EXERCISE DETAILS: The full listing, copied exactly, is the required output.
"""
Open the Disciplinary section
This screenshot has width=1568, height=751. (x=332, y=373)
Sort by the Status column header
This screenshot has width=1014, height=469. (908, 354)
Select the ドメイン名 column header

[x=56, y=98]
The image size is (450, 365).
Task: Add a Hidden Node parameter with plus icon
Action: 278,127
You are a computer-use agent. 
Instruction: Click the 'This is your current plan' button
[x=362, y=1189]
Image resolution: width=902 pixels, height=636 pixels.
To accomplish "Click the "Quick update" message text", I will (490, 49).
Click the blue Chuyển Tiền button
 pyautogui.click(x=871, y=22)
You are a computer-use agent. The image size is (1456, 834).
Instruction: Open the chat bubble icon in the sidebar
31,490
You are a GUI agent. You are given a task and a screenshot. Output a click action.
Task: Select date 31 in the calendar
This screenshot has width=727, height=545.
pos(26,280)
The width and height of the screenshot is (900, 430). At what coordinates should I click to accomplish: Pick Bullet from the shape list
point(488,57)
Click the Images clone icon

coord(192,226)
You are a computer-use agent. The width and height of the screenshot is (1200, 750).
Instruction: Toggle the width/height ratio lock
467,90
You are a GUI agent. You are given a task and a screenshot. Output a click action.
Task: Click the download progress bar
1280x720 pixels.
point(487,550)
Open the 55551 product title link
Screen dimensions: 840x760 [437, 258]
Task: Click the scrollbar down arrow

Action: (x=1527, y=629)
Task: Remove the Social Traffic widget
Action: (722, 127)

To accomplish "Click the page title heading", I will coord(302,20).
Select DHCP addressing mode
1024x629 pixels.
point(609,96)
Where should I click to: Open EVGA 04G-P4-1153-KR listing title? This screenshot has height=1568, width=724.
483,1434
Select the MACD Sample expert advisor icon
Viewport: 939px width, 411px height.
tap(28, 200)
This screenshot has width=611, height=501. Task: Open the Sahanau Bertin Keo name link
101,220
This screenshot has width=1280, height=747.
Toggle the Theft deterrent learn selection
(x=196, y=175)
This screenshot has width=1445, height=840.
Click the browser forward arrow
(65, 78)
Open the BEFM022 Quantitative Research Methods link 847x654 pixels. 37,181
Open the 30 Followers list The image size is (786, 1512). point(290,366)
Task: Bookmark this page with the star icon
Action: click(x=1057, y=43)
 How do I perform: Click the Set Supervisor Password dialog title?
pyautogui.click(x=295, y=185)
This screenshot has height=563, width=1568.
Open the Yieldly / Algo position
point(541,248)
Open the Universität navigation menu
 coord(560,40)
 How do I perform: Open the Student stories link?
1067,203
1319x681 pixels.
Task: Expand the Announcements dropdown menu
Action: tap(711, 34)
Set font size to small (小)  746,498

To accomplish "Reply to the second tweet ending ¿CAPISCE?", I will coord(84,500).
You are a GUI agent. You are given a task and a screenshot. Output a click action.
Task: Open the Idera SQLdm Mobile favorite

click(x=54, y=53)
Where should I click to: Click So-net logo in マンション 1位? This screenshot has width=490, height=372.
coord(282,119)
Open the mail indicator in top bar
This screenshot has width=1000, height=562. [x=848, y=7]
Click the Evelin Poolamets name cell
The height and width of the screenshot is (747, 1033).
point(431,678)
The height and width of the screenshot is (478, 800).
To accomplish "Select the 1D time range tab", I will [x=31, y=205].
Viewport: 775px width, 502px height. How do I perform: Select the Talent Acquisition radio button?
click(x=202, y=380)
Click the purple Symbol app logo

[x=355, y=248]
"""
WORKED SOLUTION:
Open the Disciplinary section
This screenshot has width=1568, height=751. (x=332, y=373)
Sort by the Status column header
This screenshot has width=1014, height=469. (908, 354)
Select the ドメイン名 column header

[x=56, y=98]
The image size is (450, 365).
Task: Add a Hidden Node parameter with plus icon
Action: 278,127
You are a computer-use agent. 
Instruction: Click the 'This is your current plan' button
[x=362, y=1189]
Image resolution: width=902 pixels, height=636 pixels.
To accomplish "Click the "Quick update" message text", I will (490, 49).
Click the blue Chuyển Tiền button
 pyautogui.click(x=871, y=22)
You are a computer-use agent. The image size is (1456, 834).
Instruction: Open the chat bubble icon in the sidebar
31,490
You are a GUI agent. You are given a task and a screenshot. Output a click action.
Task: Select date 31 in the calendar
This screenshot has width=727, height=545.
pos(26,280)
The width and height of the screenshot is (900, 430). At what coordinates should I click to accomplish: Pick Bullet from the shape list
point(488,57)
Click the Images clone icon

coord(192,226)
You are a computer-use agent. The width and height of the screenshot is (1200, 750).
Instruction: Toggle the width/height ratio lock
467,90
You are a GUI agent. You are given a task and a screenshot. Output a click action.
Task: Click the download progress bar
1280x720 pixels.
point(487,550)
Open the 55551 product title link
Screen dimensions: 840x760 [437, 258]
Task: Click the scrollbar down arrow

Action: (x=1527, y=629)
Task: Remove the Social Traffic widget
Action: (722, 127)

To accomplish "Click the page title heading", I will coord(302,20).
Select DHCP addressing mode
1024x629 pixels.
point(609,96)
Where should I click to: Open EVGA 04G-P4-1153-KR listing title? This screenshot has height=1568, width=724.
483,1434
Select the MACD Sample expert advisor icon
Viewport: 939px width, 411px height.
tap(28, 200)
This screenshot has width=611, height=501. Task: Open the Sahanau Bertin Keo name link
101,220
This screenshot has width=1280, height=747.
Toggle the Theft deterrent learn selection
(x=196, y=175)
This screenshot has width=1445, height=840.
Click the browser forward arrow
(65, 78)
Open the BEFM022 Quantitative Research Methods link 847x654 pixels. 37,181
Open the 30 Followers list The image size is (786, 1512). point(290,366)
Task: Bookmark this page with the star icon
Action: click(x=1057, y=43)
 How do I perform: Click the Set Supervisor Password dialog title?
pyautogui.click(x=295, y=185)
This screenshot has height=563, width=1568.
Open the Yieldly / Algo position
point(541,248)
Open the Universität navigation menu
 coord(560,40)
 How do I perform: Open the Student stories link?
1067,203
1319x681 pixels.
Task: Expand the Announcements dropdown menu
Action: tap(711, 34)
Set font size to small (小)  746,498

To accomplish "Reply to the second tweet ending ¿CAPISCE?", I will coord(84,500).
You are a GUI agent. You are given a task and a screenshot. Output a click action.
Task: Open the Idera SQLdm Mobile favorite

click(x=54, y=53)
Where should I click to: Click So-net logo in マンション 1位? This screenshot has width=490, height=372.
coord(282,119)
Open the mail indicator in top bar
This screenshot has width=1000, height=562. [x=848, y=7]
Click the Evelin Poolamets name cell
The height and width of the screenshot is (747, 1033).
point(431,678)
The height and width of the screenshot is (478, 800).
To accomplish "Select the 1D time range tab", I will [x=31, y=205].
Viewport: 775px width, 502px height. How do I perform: Select the Talent Acquisition radio button?
click(x=202, y=380)
Click the purple Symbol app logo

[x=355, y=248]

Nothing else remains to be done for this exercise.